Plaça Catalunya. Fue aquí donde nos vimos por última vez. Donde le tomé las últimas fotos. A él y a su excelencia artística.

Hace unos días, cuando desde el otro lado del teléfono ella me preguntó si “ya lo sabía”, pensé rápidamente en las últimas noticias que conozco sobre el lugar donde yacen mis raíces. Mi silencio respondió negativamente a la pregunta así que continúo: “Ha muerto”. En un principio no relacioné el nombre con la eterna despedida, ni tampoco la resignación que advertí en el tono de sus palabras. ¿Una muerte anunciada?

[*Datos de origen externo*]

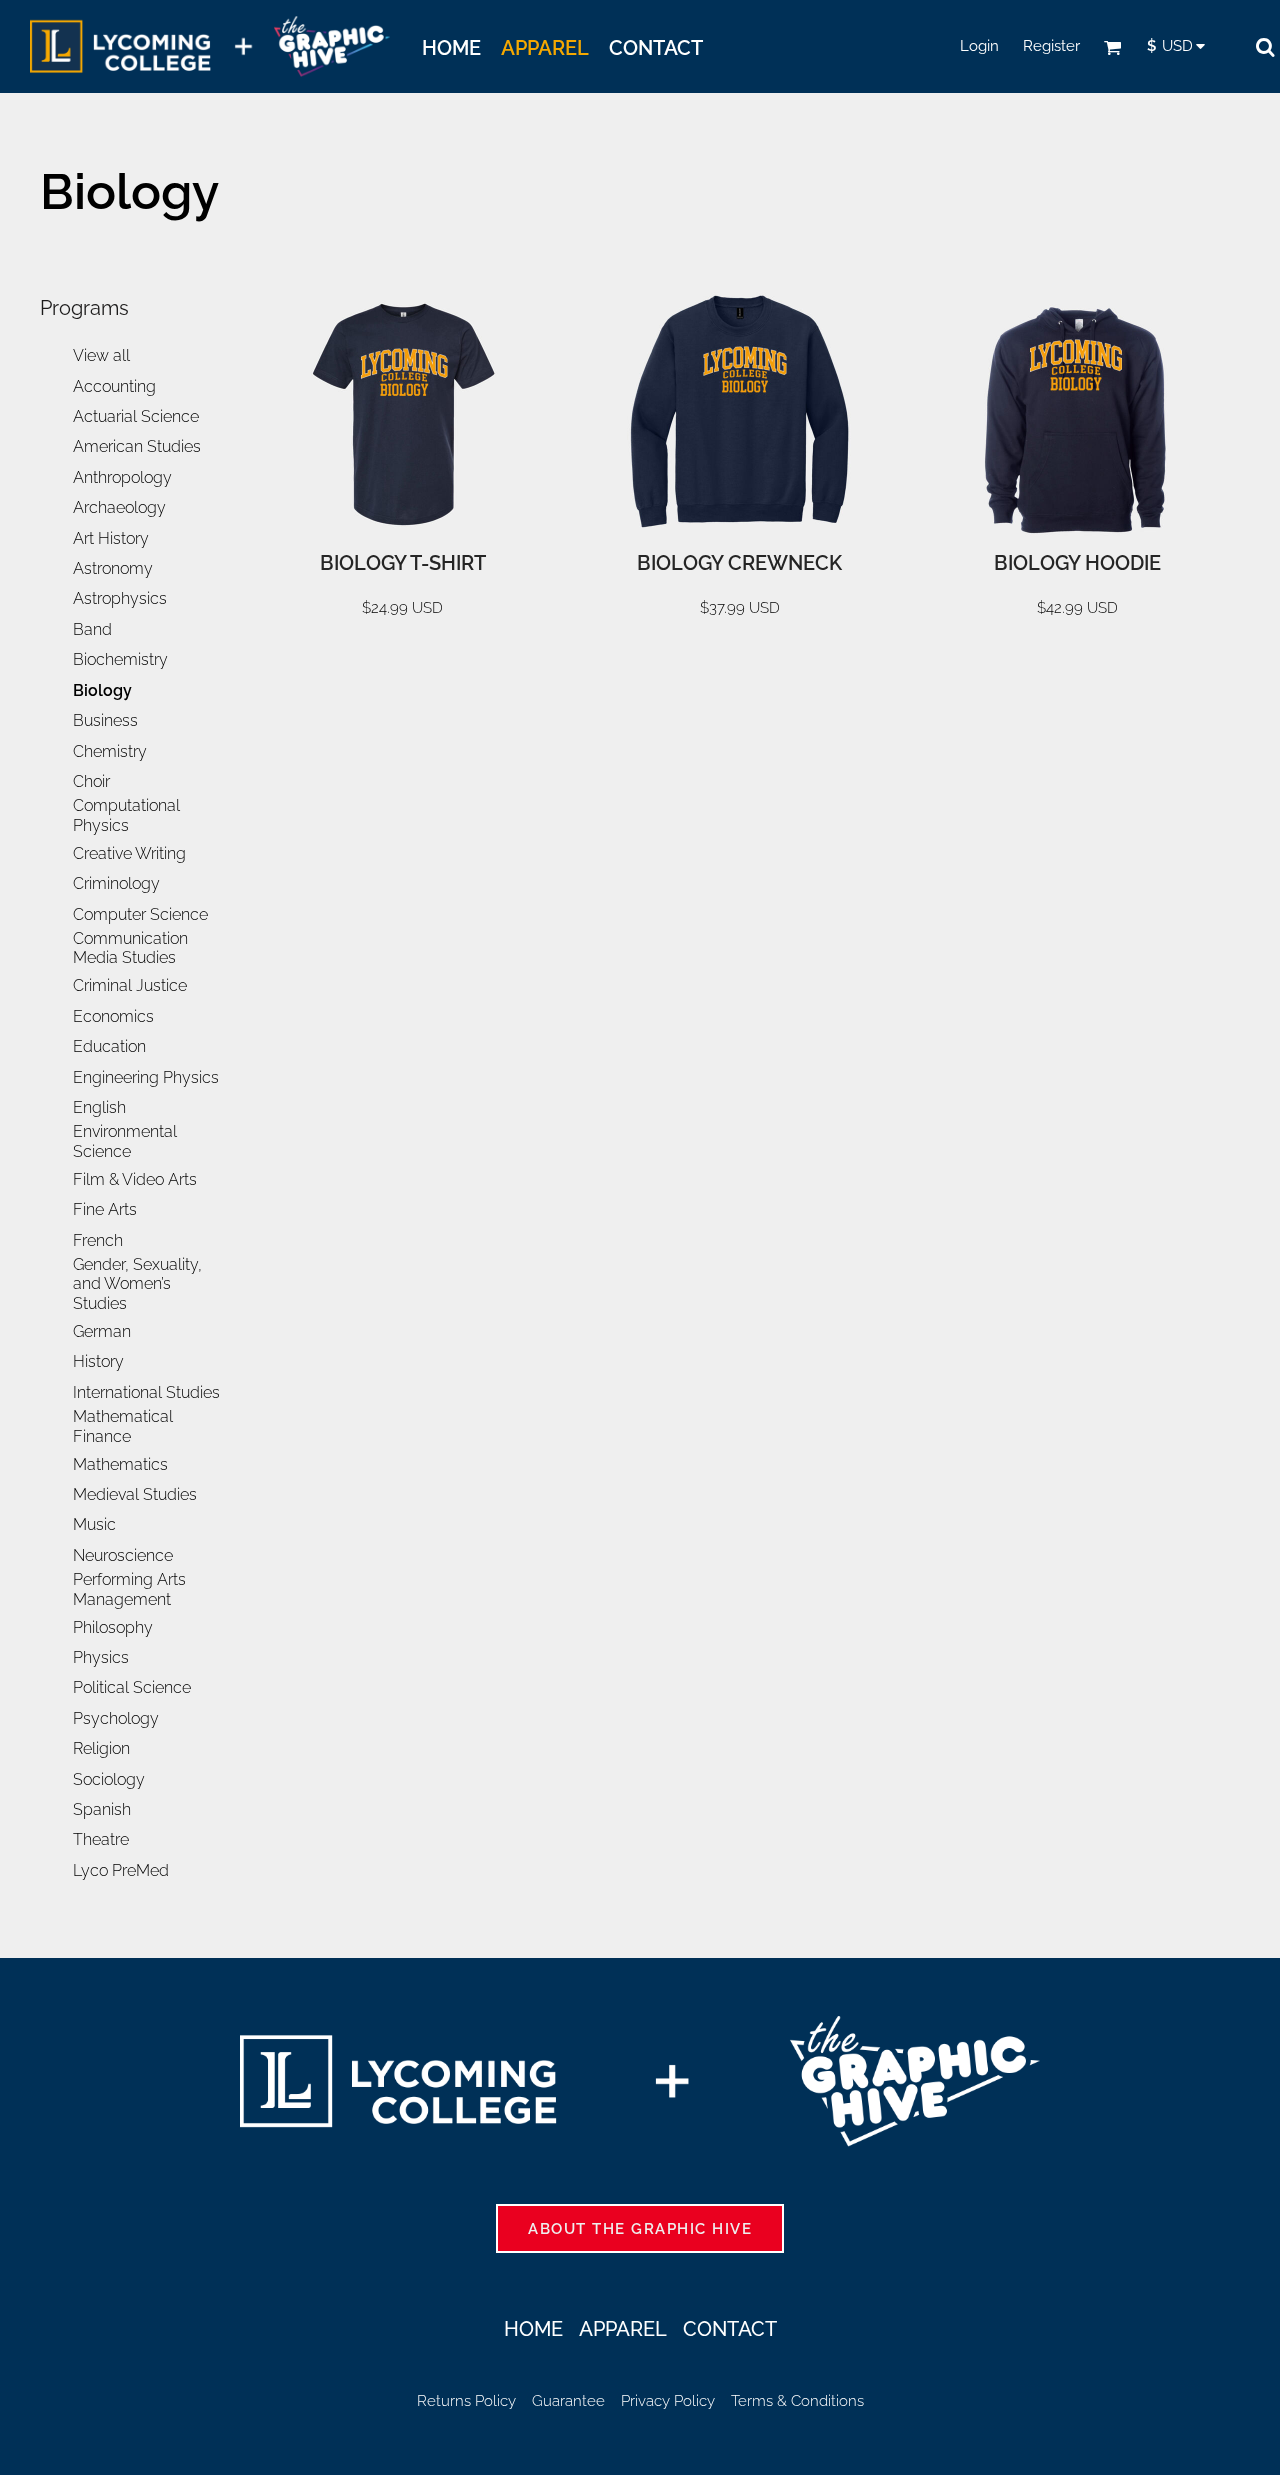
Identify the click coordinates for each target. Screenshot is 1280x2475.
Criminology (116, 883)
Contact (730, 2329)
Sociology (109, 1779)
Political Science (132, 1687)
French (98, 1240)
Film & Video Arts (135, 1179)
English (99, 1107)
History (98, 1361)
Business (105, 720)
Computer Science (140, 914)
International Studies (146, 1392)
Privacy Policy (668, 2401)
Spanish (102, 1809)
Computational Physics (126, 815)
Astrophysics (120, 598)
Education (109, 1046)
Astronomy (113, 568)
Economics (113, 1016)
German (102, 1331)
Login (979, 46)
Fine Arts (105, 1209)
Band (92, 629)
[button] (1113, 47)
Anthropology (122, 477)
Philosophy (113, 1627)
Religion (101, 1748)
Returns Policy (466, 2401)
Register (1051, 46)
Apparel (623, 2329)
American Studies (137, 446)
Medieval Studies (135, 1494)
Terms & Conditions (797, 2401)
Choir (91, 781)
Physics (101, 1657)
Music (94, 1524)
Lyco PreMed (121, 1870)
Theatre (101, 1839)
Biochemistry (120, 659)
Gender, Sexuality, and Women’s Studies (137, 1284)
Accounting (114, 386)
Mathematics (120, 1464)
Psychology (116, 1718)
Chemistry (110, 751)
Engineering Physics (146, 1077)
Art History (111, 538)
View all (101, 355)
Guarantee (568, 2401)
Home (533, 2329)
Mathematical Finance (123, 1426)
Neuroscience (123, 1555)
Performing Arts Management (129, 1589)
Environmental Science (125, 1141)
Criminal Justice (130, 985)
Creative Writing (129, 853)
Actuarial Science (136, 416)
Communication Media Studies (130, 948)
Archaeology (119, 507)
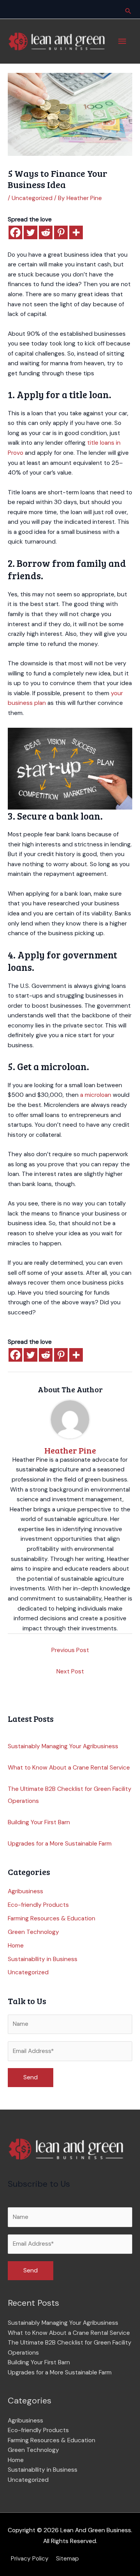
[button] (128, 11)
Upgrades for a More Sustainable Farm (60, 1843)
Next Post (70, 1671)
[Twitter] (30, 232)
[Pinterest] (61, 232)
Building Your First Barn (39, 1822)
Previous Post (70, 1650)
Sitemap (67, 2558)
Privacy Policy (30, 2558)
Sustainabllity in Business (42, 1959)
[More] (76, 232)
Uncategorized (32, 198)
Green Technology (33, 1932)
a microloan (95, 1095)
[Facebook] (15, 232)
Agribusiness (25, 1891)
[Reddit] (45, 232)
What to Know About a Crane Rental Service (69, 1767)
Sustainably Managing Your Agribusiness (63, 1746)
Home (16, 1945)
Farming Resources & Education (51, 1918)
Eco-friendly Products (38, 1905)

Así era. Yo, desconectado de un mundo que me vio nacer, crecer y desaparecer (temporalmente), no conocía la existencia de su enfermedad.

Nunca lo vi enfermo. Aquella tarde de septiembre firmó un espectáculo magnífico, como era habitual. Fue meses después cuando llegó el malestar, los médicos, los análisis… y las malas noticias. El tratamiento buscaba un casi imposible (la medicina siempre afronta retos que parecen inalcanzables y que a menudo abren puertas a la vida), decía, un casi imposible en el que todos se agarraban con fuerza mientras lo veían luchar contra una enfermedad que tenía al tiempo como mejor aliado. Y el tiempo pasó y él, y su excelencia artística, desaparecieron para siempre.